_Available records_:
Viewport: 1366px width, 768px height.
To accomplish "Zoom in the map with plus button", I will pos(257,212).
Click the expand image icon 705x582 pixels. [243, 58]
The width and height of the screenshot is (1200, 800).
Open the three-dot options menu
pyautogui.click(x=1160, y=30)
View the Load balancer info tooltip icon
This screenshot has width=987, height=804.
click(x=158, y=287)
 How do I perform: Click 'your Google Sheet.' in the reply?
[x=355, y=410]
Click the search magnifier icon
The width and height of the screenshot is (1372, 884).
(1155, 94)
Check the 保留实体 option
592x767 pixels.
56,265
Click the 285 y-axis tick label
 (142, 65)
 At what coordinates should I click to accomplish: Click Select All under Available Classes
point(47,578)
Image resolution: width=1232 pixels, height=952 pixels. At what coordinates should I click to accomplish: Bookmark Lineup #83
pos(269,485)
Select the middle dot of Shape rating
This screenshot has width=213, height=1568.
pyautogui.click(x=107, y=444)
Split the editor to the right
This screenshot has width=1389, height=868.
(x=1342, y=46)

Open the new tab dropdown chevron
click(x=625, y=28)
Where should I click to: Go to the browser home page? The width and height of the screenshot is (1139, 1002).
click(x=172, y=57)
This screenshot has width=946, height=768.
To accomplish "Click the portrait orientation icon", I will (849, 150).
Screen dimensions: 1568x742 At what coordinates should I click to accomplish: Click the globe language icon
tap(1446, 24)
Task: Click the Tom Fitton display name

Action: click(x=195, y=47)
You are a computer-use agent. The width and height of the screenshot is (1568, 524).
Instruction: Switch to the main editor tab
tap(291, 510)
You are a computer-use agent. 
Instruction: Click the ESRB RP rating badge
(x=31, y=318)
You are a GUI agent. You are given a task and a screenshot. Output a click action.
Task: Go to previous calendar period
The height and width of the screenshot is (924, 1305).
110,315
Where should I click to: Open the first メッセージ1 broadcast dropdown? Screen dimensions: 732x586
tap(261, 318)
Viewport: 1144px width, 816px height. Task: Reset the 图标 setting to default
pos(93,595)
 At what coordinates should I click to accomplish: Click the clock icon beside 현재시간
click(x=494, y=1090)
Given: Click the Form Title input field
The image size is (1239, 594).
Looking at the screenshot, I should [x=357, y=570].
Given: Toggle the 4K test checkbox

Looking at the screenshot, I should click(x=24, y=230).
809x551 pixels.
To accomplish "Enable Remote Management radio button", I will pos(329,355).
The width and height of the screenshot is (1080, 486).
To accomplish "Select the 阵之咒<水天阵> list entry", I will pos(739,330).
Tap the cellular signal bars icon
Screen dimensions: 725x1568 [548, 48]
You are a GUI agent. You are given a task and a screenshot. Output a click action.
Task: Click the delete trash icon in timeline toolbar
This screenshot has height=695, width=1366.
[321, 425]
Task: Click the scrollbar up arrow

_Task instructions_: Please copy the records verbatim from the line containing "Given: Click the Form Title input field" through the end of the records, including both ends.

_Exercise output_:
Given: Click the Form Title input field
The image size is (1239, 594).
Looking at the screenshot, I should [x=357, y=570].
Given: Toggle the 4K test checkbox

Looking at the screenshot, I should click(x=24, y=230).
809x551 pixels.
To accomplish "Enable Remote Management radio button", I will pos(329,355).
The width and height of the screenshot is (1080, 486).
To accomplish "Select the 阵之咒<水天阵> list entry", I will pos(739,330).
Tap the cellular signal bars icon
Screen dimensions: 725x1568 [548, 48]
You are a GUI agent. You are given a task and a screenshot. Output a click action.
Task: Click the delete trash icon in timeline toolbar
This screenshot has height=695, width=1366.
[321, 425]
Task: Click the scrollbar up arrow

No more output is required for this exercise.